In June 2023, Airport Director Andrew LaGala announced that the airport had received a $600k grant from the federal government, matched by a $400k grant from the City of Lynchburg. The federal funding was provided U.S. Department of Transportation (DOT) under the Small Community Air Service Development Program. Both airport and Lynchburg community officials viewed the $600,000 grant, intended for facility improvements, as an important step in expanding air service between Lynchburg and key destinations, particularly Chicago.

==Airlines and destinations==

| Airlines | Destinations |
|---|---|
| American Eagle | Charlotte |
| United Express | Chicago–O'Hare, Washington–Dulles |

== Statistics ==

=== Top domestic routes ===

Busiest domestic routes from LYH (May 2025 – April 2026)
| Rank | Destination | Passengers | Carrier |
|---|---|---|---|
| 1 | North Carolina Charlotte, North Carolina | 71,850 | American |
| 2 | Illinois Chicago–O'Hare, Illinois | 1,430 | United |
| 3 | Virginia Washington–Dulles, Virginia | 430 | United |

=== Airline market share ===

Top airlines at LYH (May 2025 – April 2026)
| Rank | Airline | Passenger | Market Share |
|---|---|---|---|
| 1 | Piedmont Airlines | 142,000 | 97.47% |
| 2 | SkyWest Airlines | 3,690 | 2.53% |

== Future prospects ==
In December 2019, it was reported by local media that Lynchburg Regional Airport was experiencing a considerable increase in passenger traffic and demand for additional flights and routes. The airport was reportedly in talks with United Airlines to restart the Lynchburg to Washington-Dulles route and was also negotiating with Spirit Airlines to start flights to vacation destinations in Florida.

Airport operations were adversely impacted by COVID 19 that significantly reduced the airport's pre-pandemic average of seven flights per day that included a wide range of seating options to include first-class.

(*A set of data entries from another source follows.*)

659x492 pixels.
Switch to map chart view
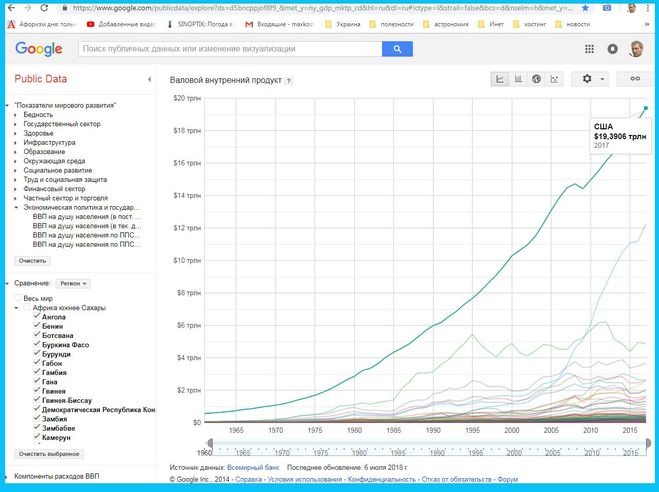536,79
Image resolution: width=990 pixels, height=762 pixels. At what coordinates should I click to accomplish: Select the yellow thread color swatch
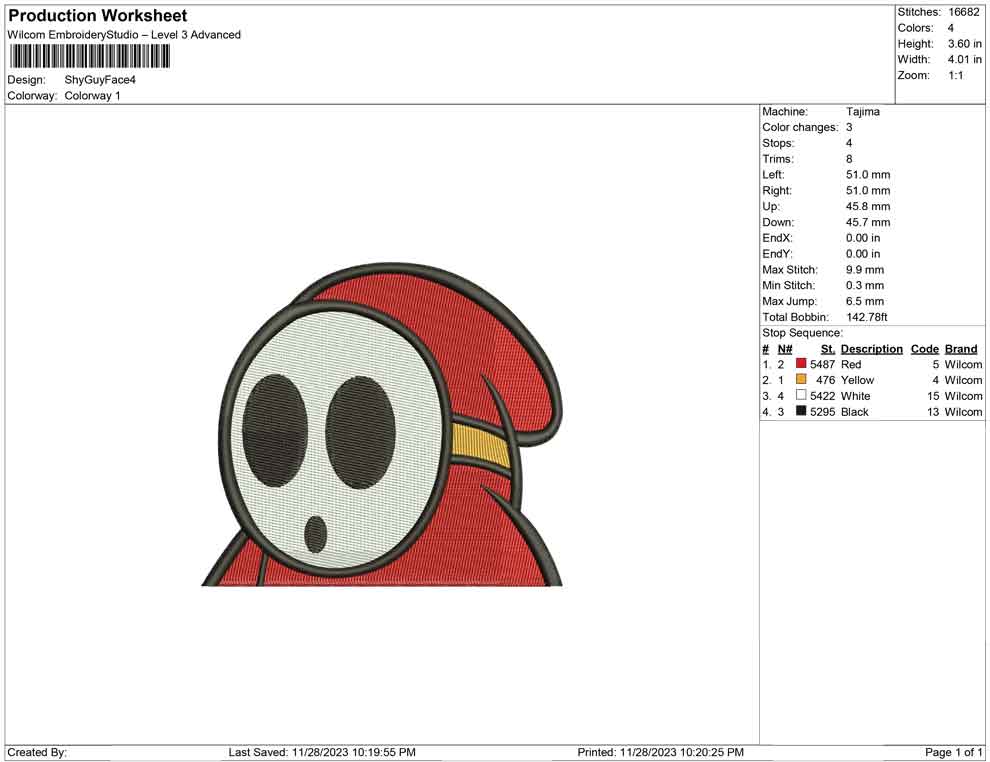point(801,380)
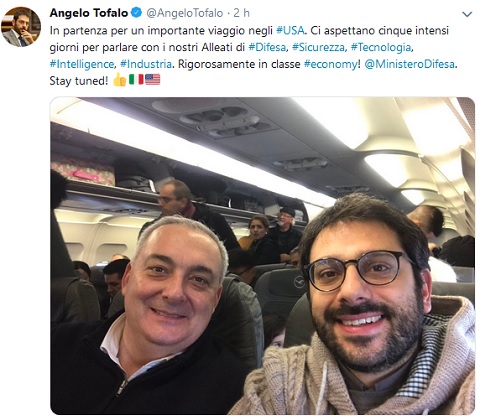Open the 2 h timestamp link

coord(241,13)
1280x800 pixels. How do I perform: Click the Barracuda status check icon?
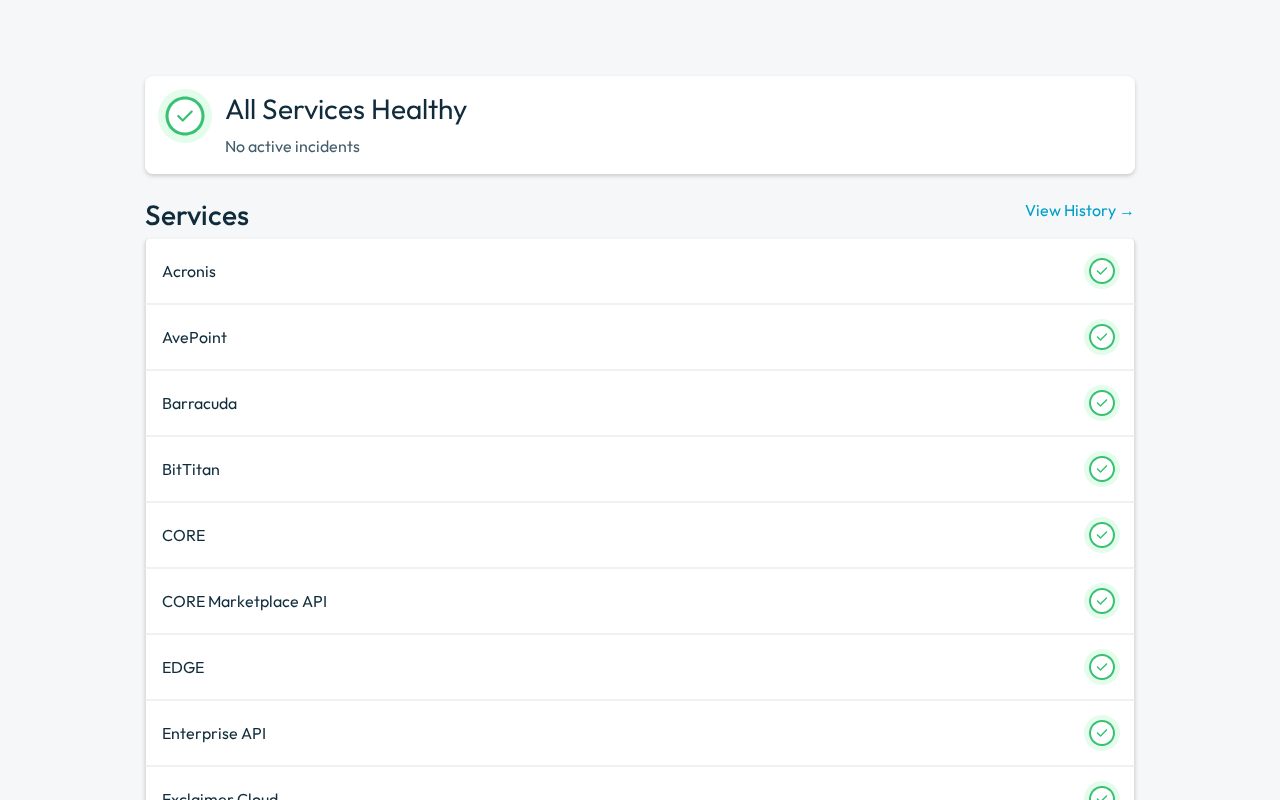pos(1102,403)
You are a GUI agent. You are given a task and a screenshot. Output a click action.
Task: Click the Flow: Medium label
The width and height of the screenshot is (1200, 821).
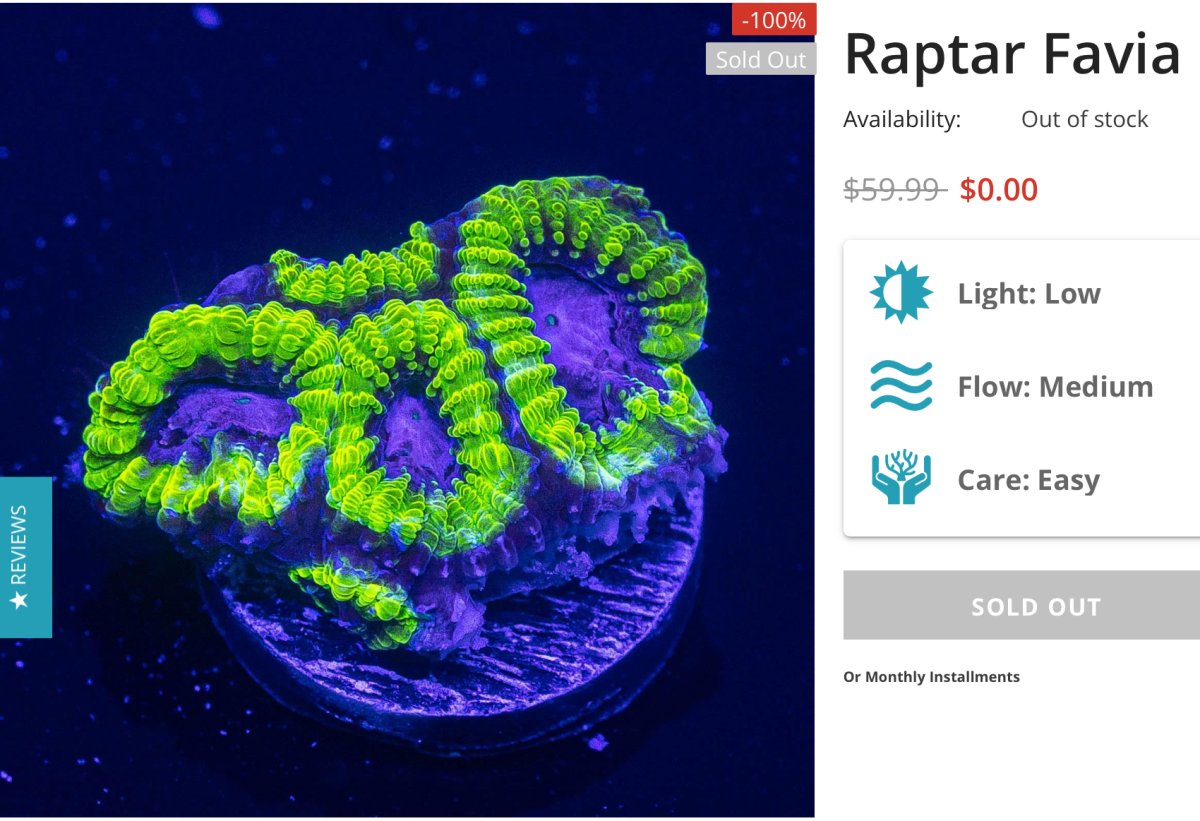1055,386
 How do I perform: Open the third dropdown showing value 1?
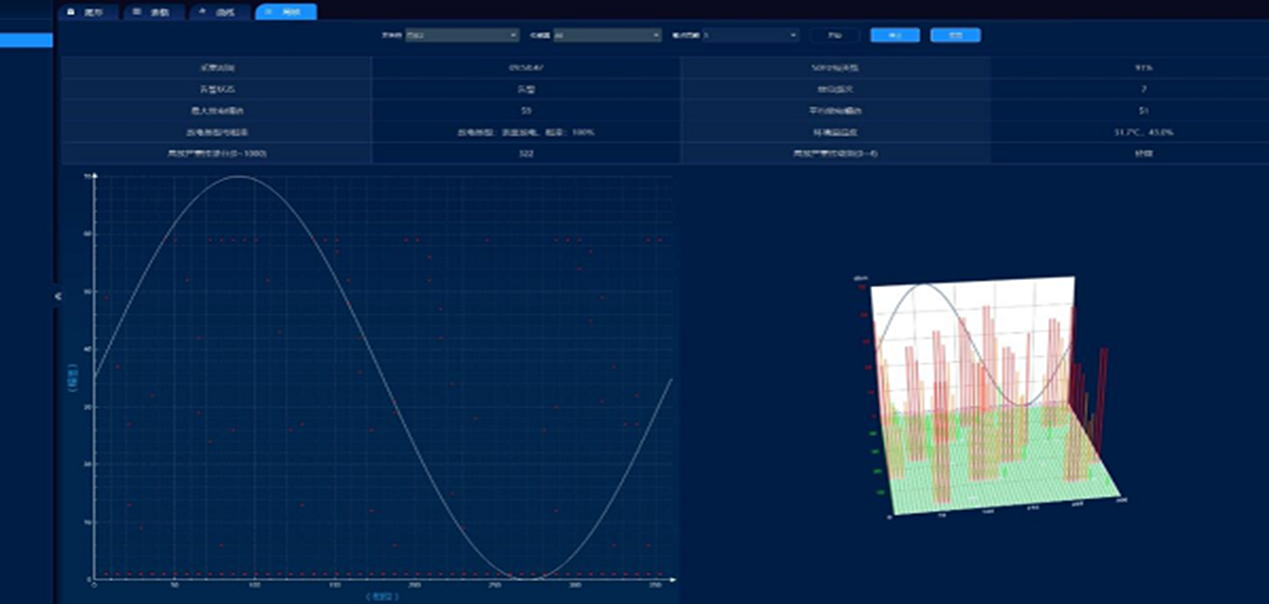[750, 35]
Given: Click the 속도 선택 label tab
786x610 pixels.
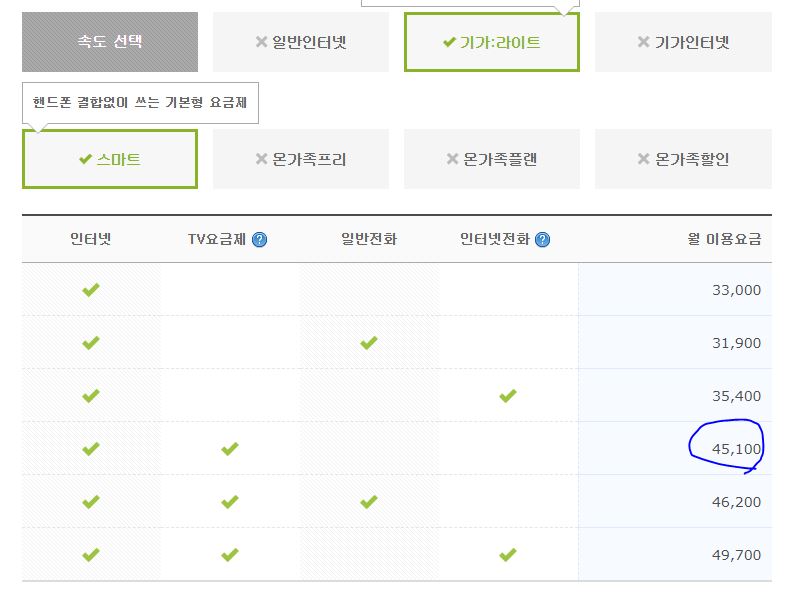Looking at the screenshot, I should point(109,42).
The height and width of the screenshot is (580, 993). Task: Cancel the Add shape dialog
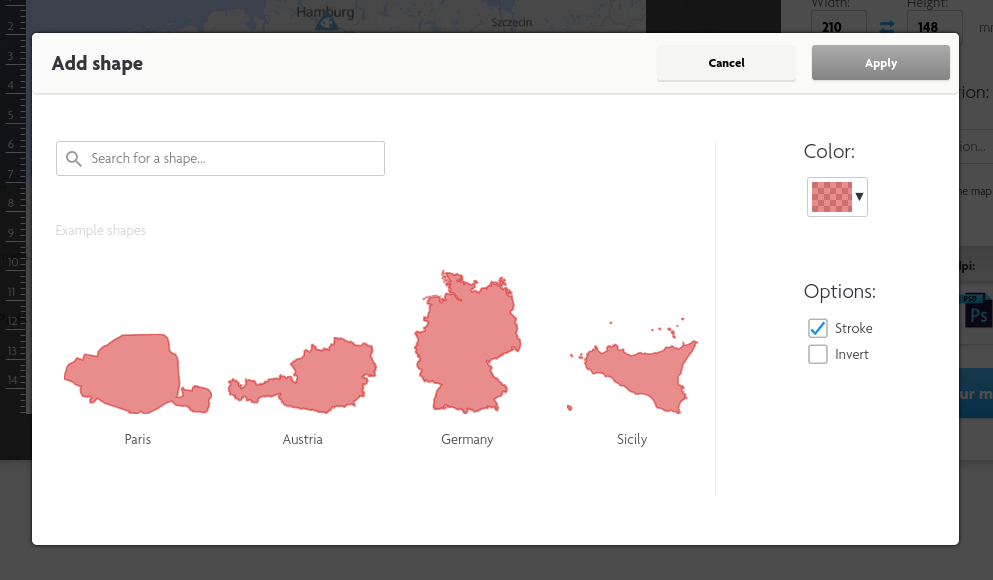[726, 62]
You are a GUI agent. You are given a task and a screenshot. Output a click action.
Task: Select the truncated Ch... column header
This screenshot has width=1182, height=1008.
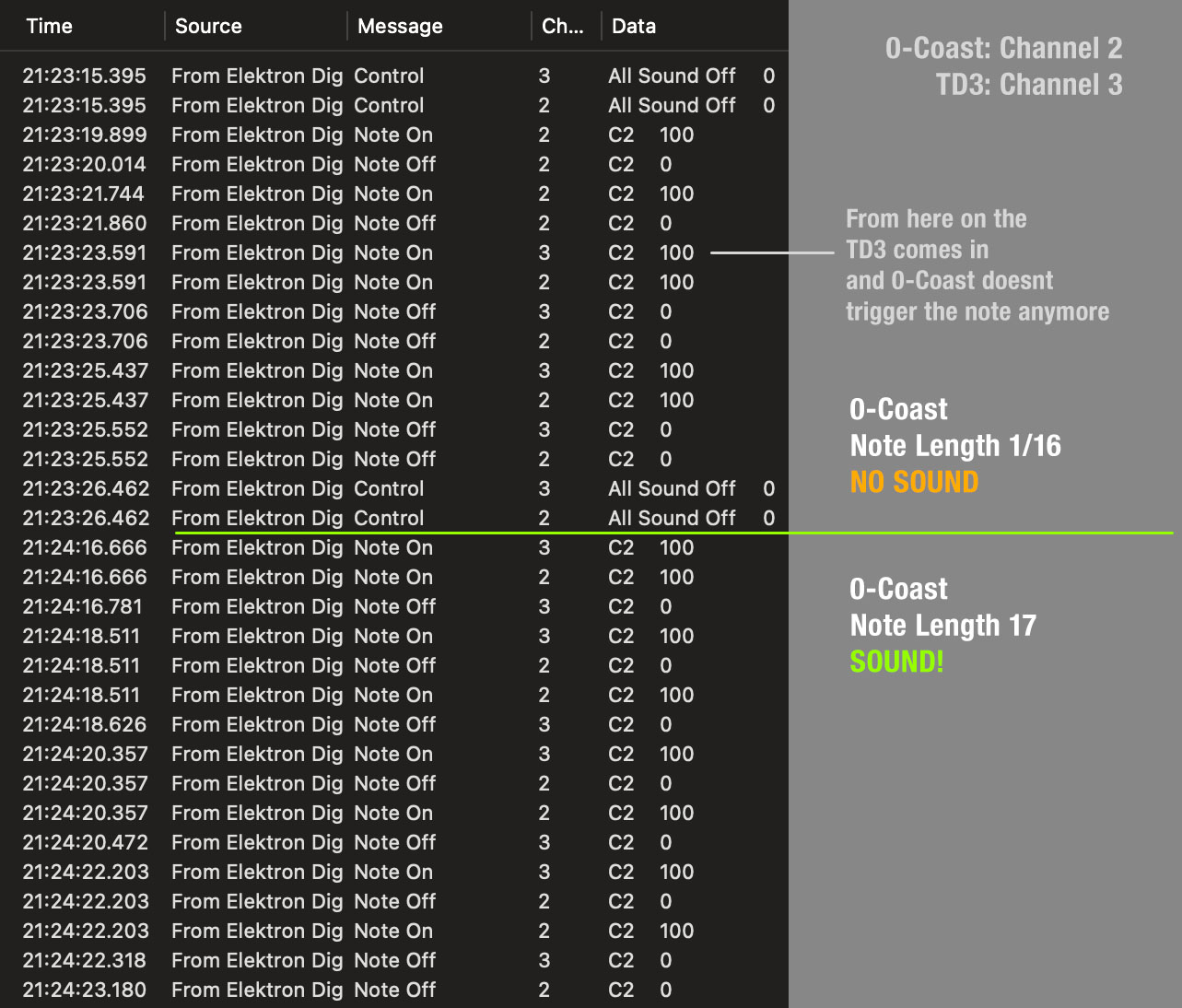pyautogui.click(x=562, y=26)
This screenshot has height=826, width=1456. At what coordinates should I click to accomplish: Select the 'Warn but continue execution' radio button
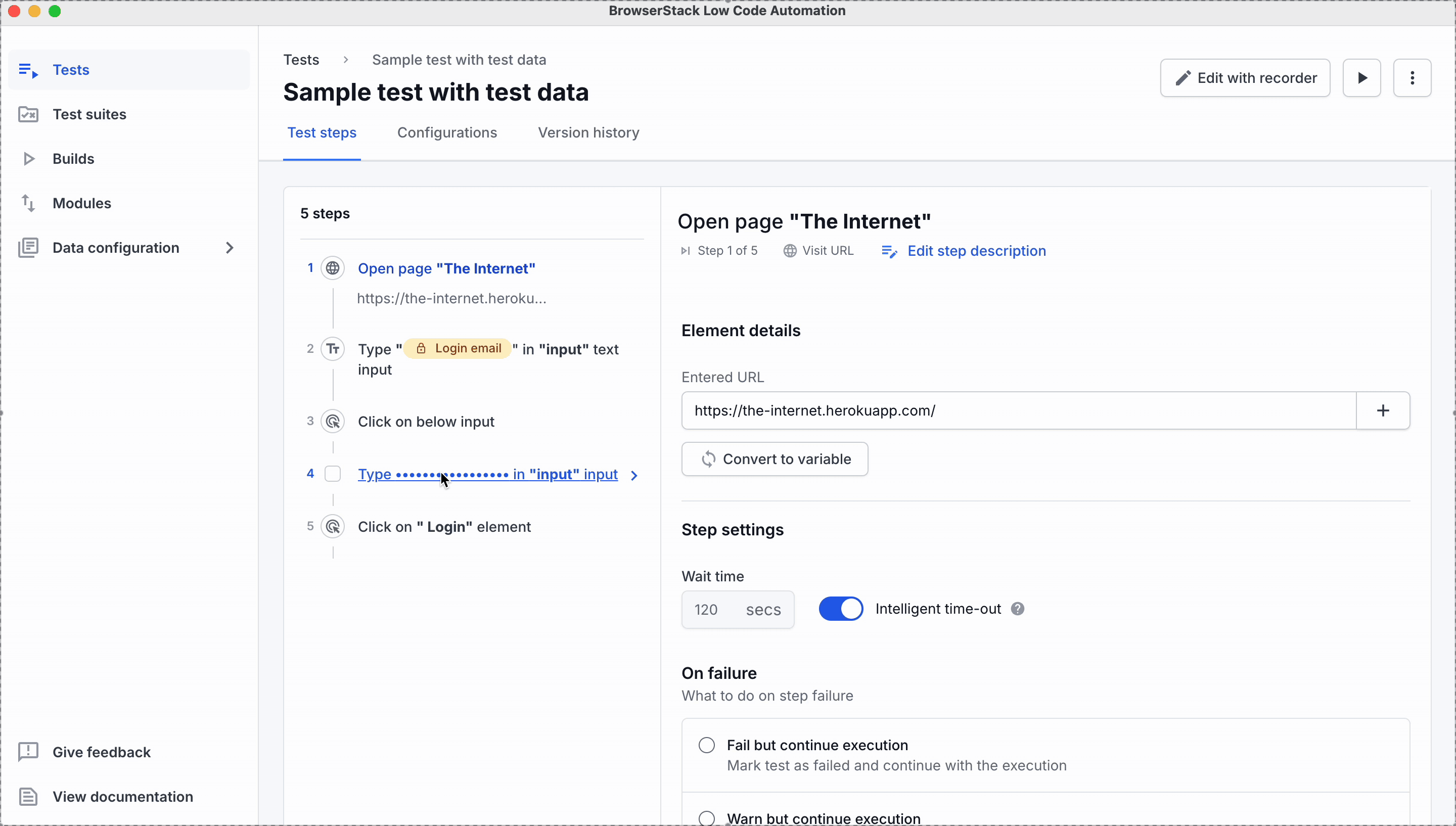(x=707, y=818)
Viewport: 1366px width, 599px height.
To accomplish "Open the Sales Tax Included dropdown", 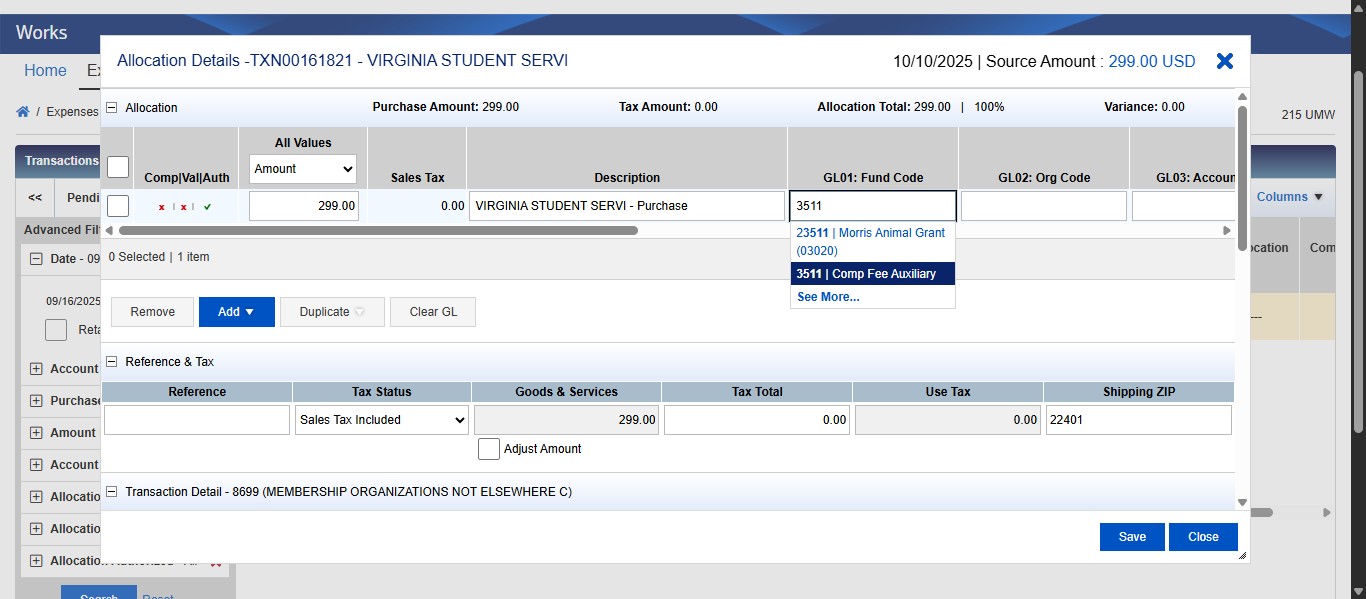I will tap(381, 420).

Since the pandemic the airport was forced to operate with main cabin seating only, with no first-class options available to passengers. By June 2023 airport officials noted that passenger traffic had reached about 85% of pre-pandemic levels, which were at their peak in 2019. As passenger counts increased, airport officials continued to seek increased commercial traffic but industry representatives claimed that a nationwide shortage of both pilots and aircraft were affecting expansion plans.